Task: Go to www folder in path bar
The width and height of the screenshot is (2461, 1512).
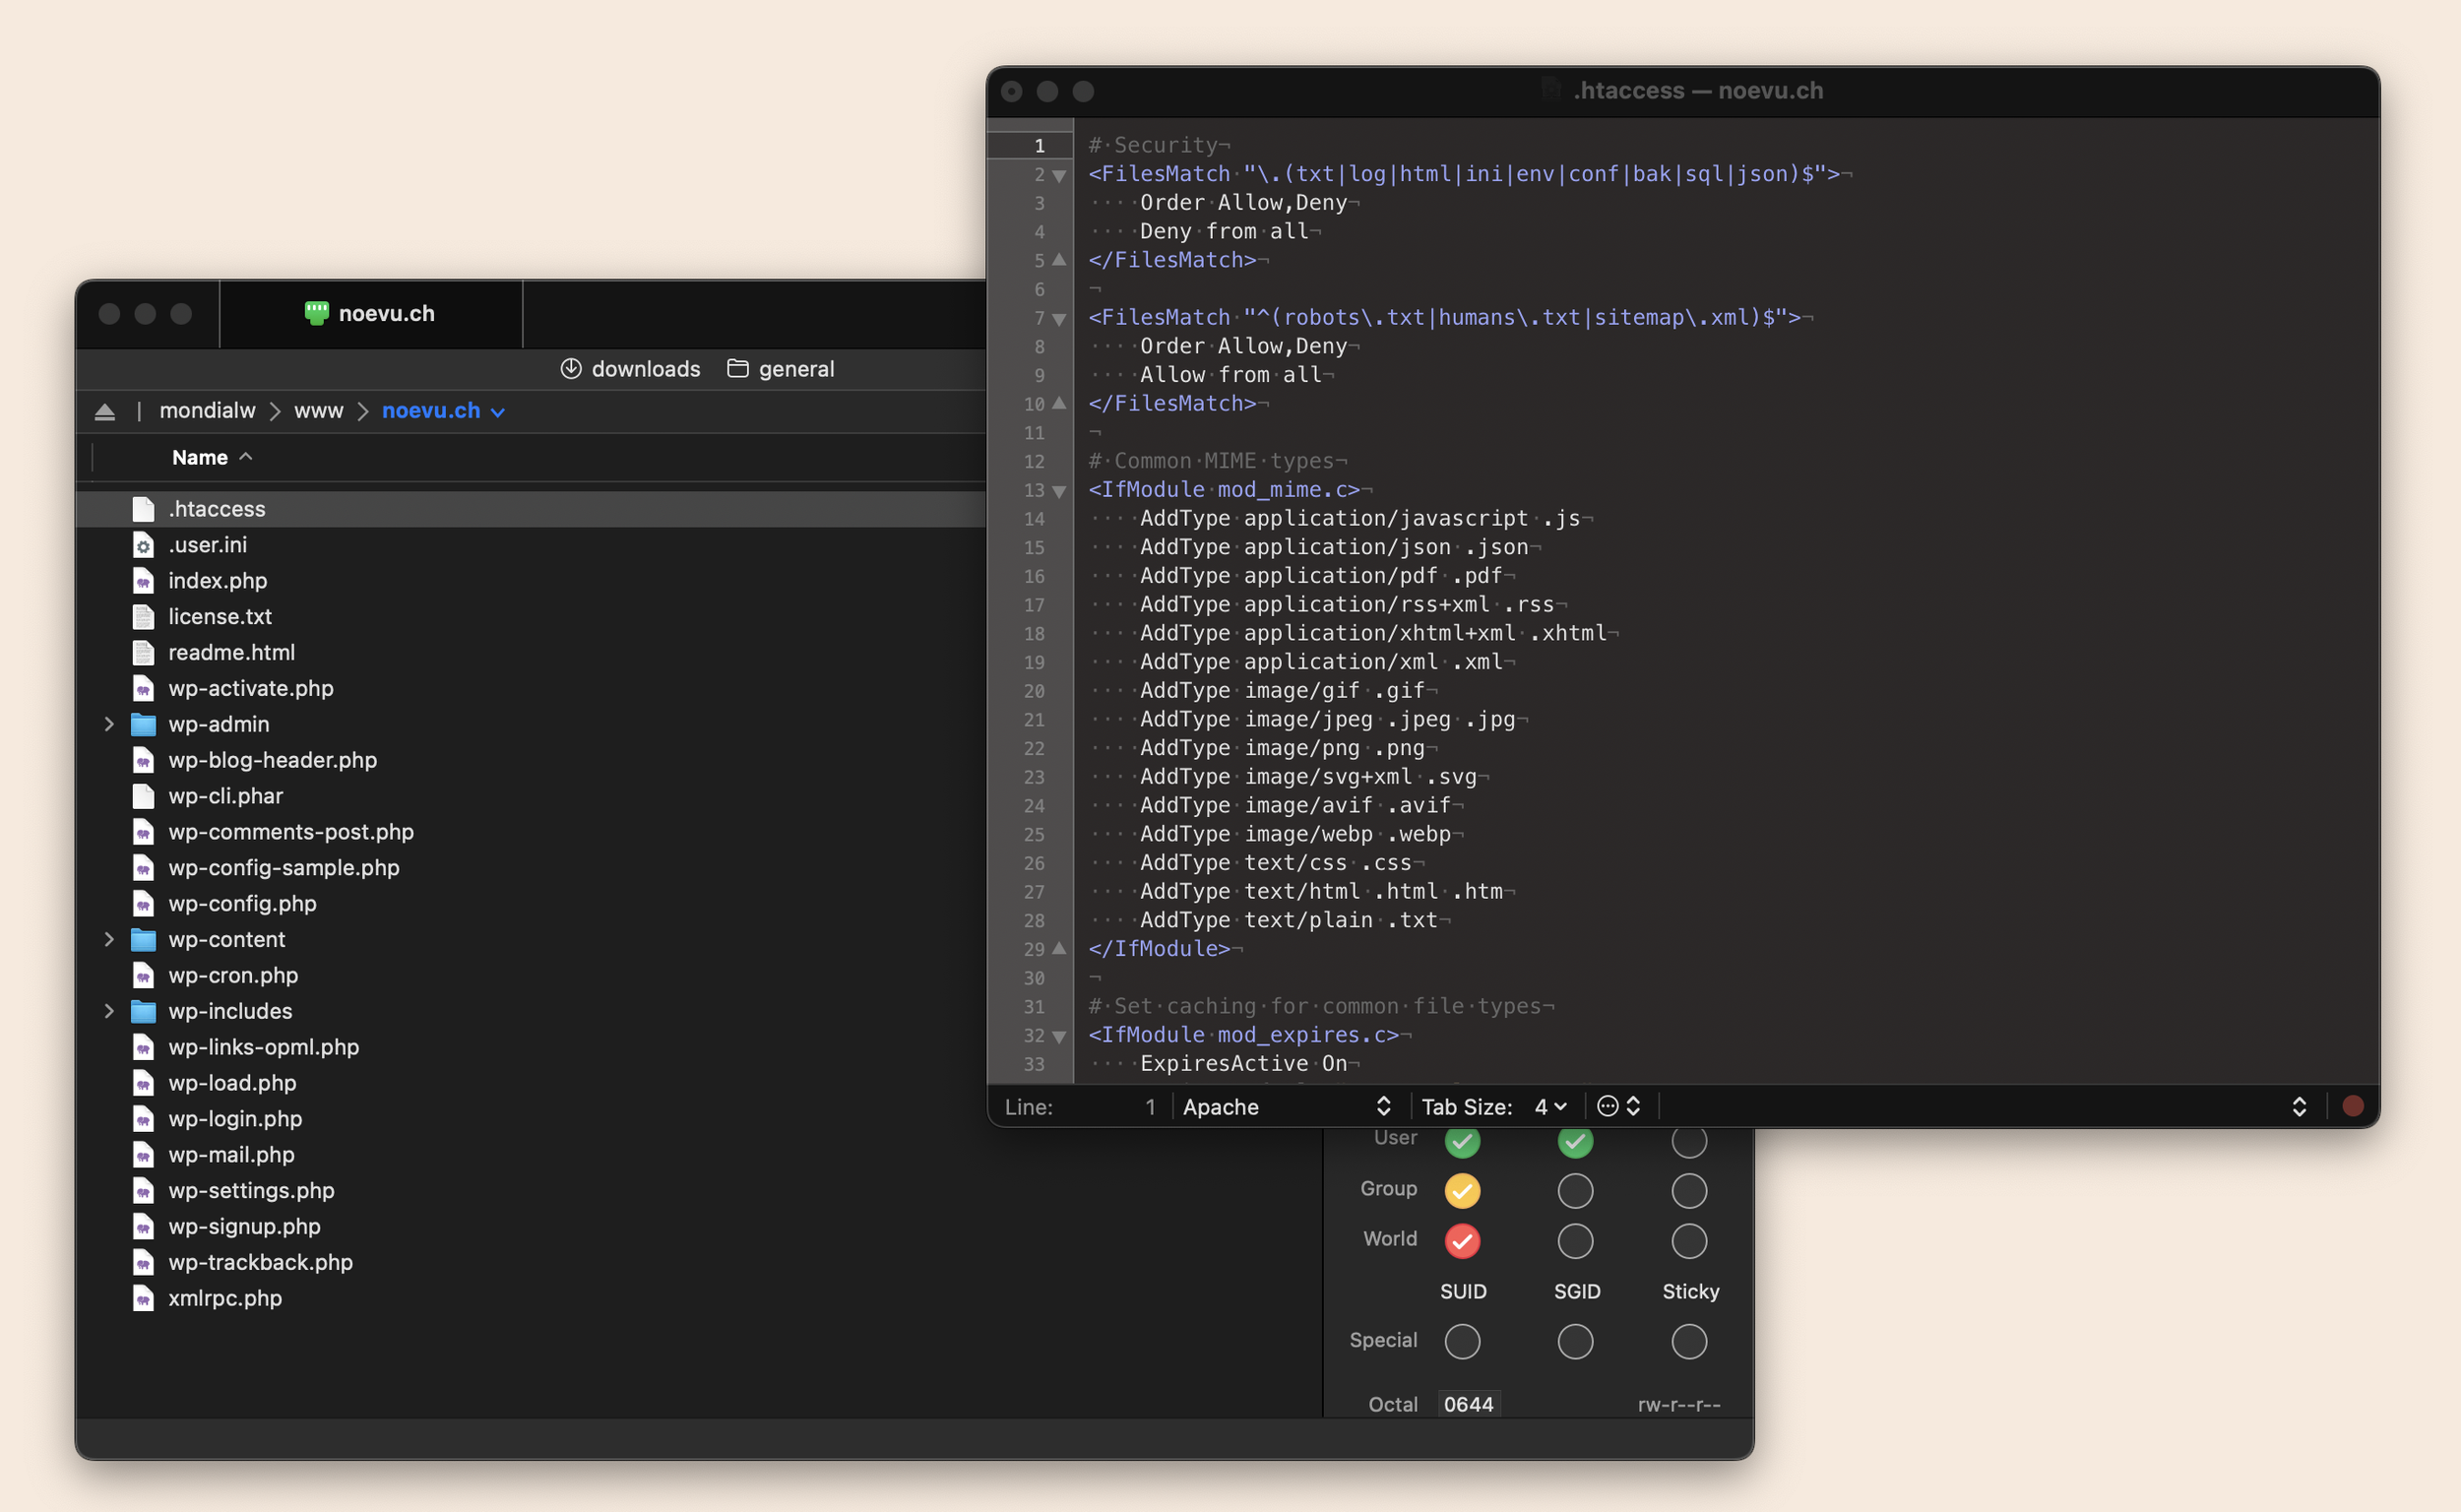Action: click(318, 411)
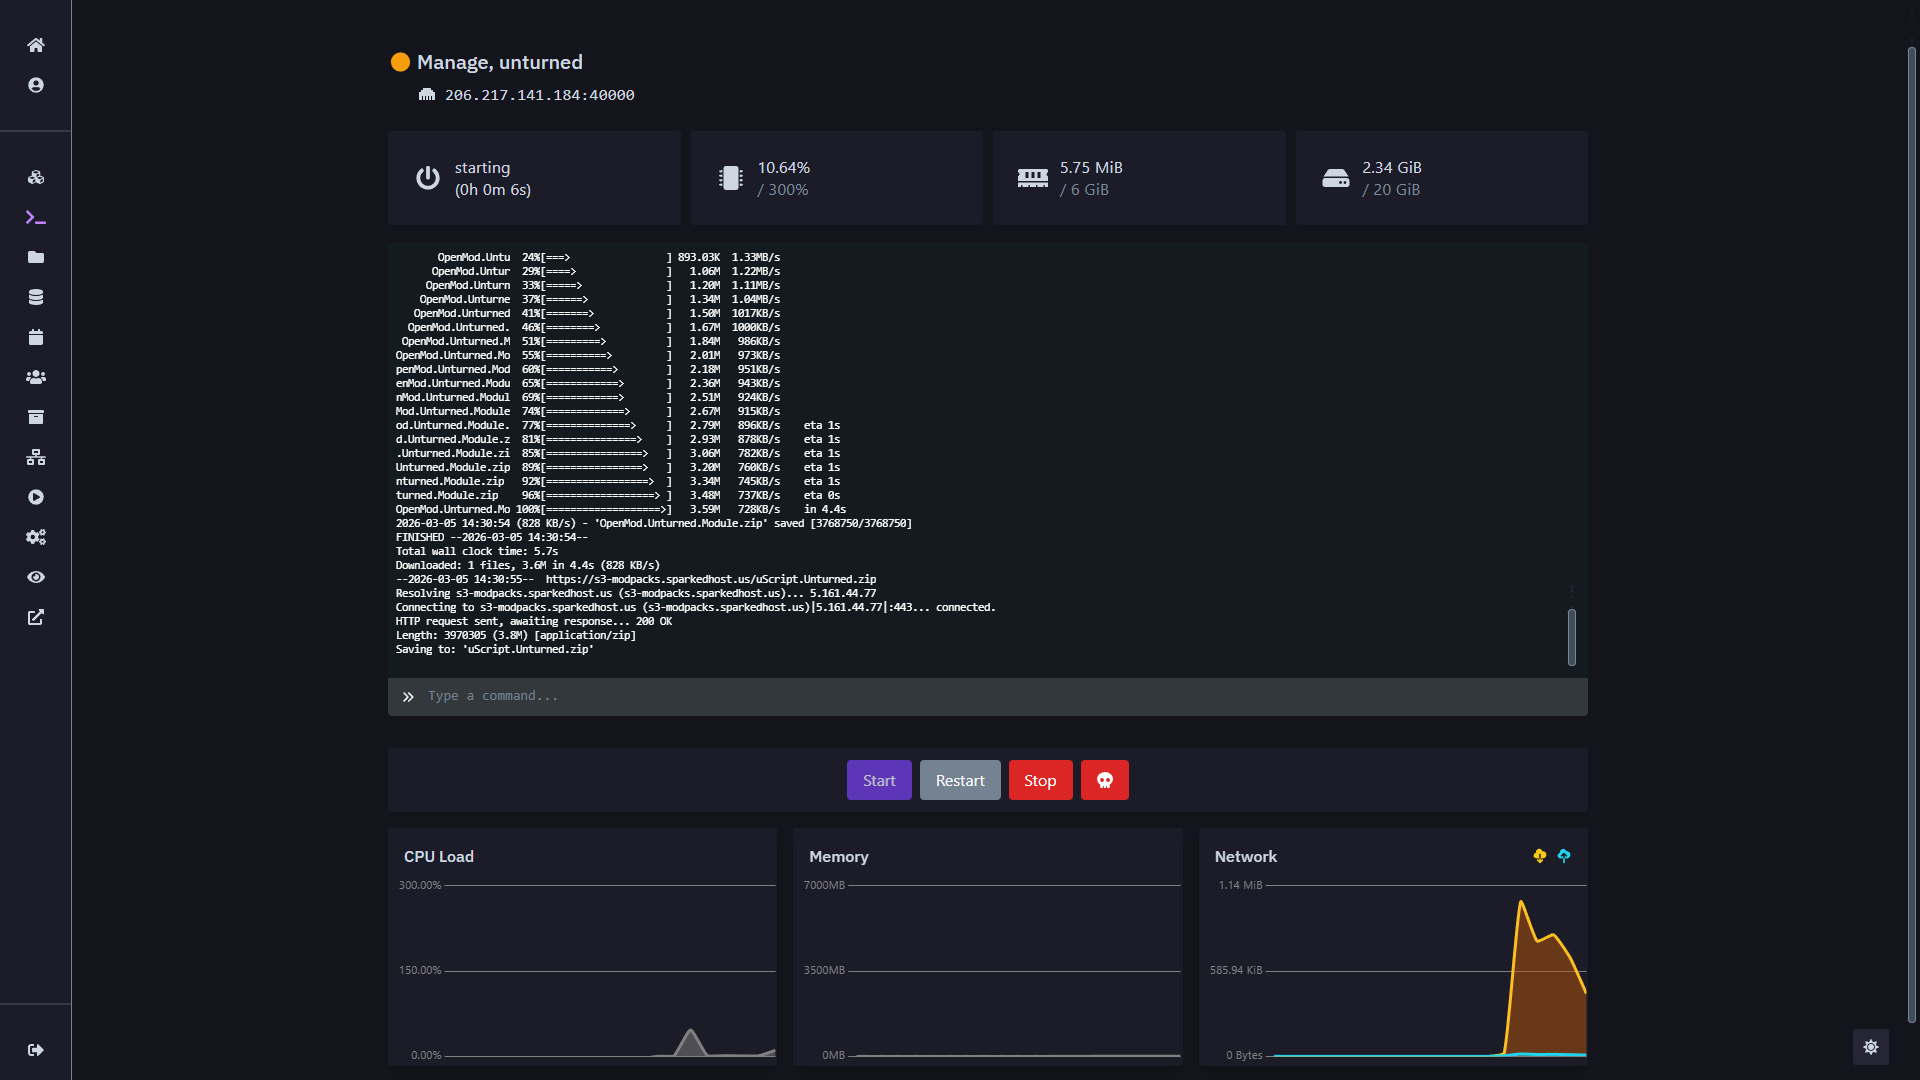Open the Startup play icon in the sidebar

(36, 497)
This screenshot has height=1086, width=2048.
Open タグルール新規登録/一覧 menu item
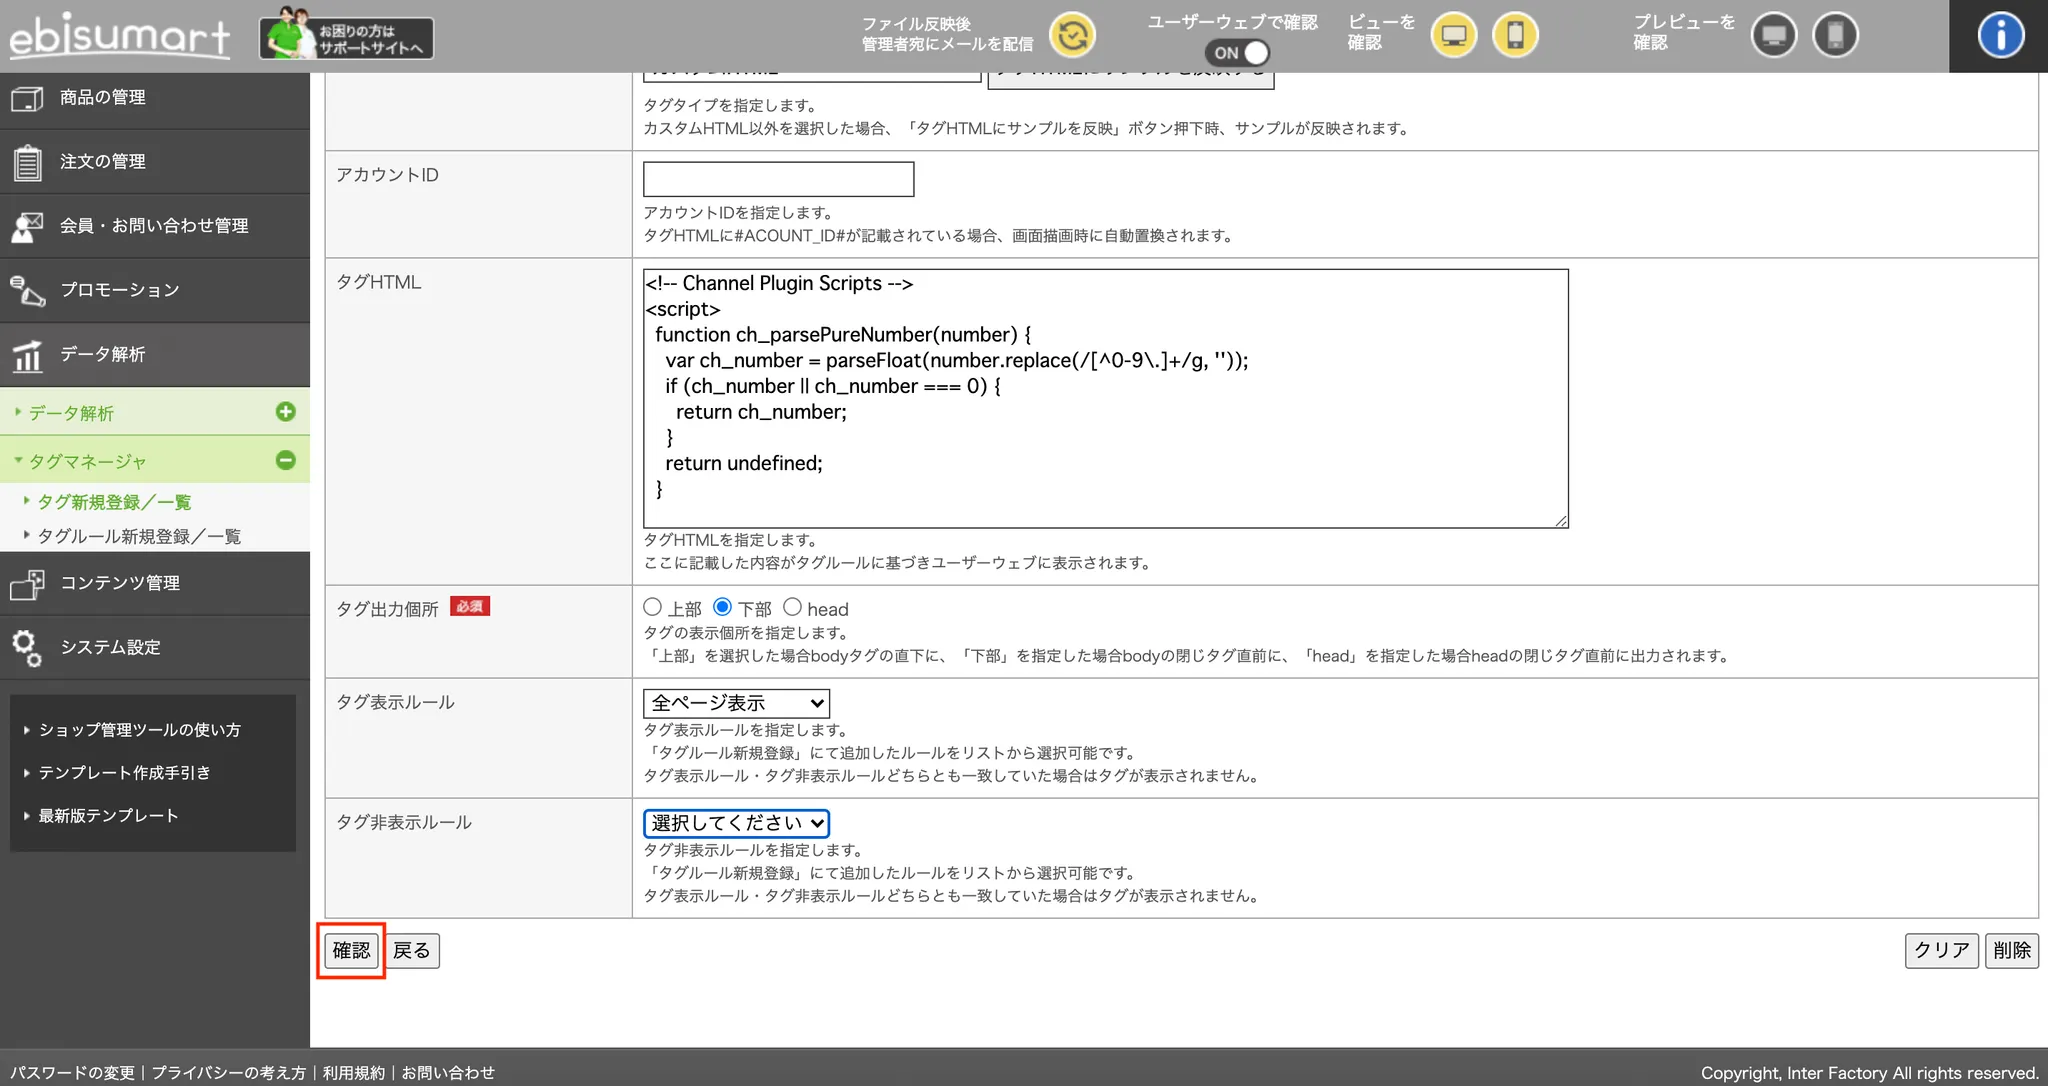(x=139, y=536)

——————————

**PROBLEM:**
The entries are to be copied exactly, and each image is to be omitted.

**ANSWER BOX:**
Task: Go to www folder in path bar
The width and height of the screenshot is (2461, 1512).
Action: click(318, 411)
Open the Startup play icon in the sidebar

(36, 497)
This screenshot has height=1086, width=2048.
Open タグルール新規登録/一覧 menu item
(x=139, y=536)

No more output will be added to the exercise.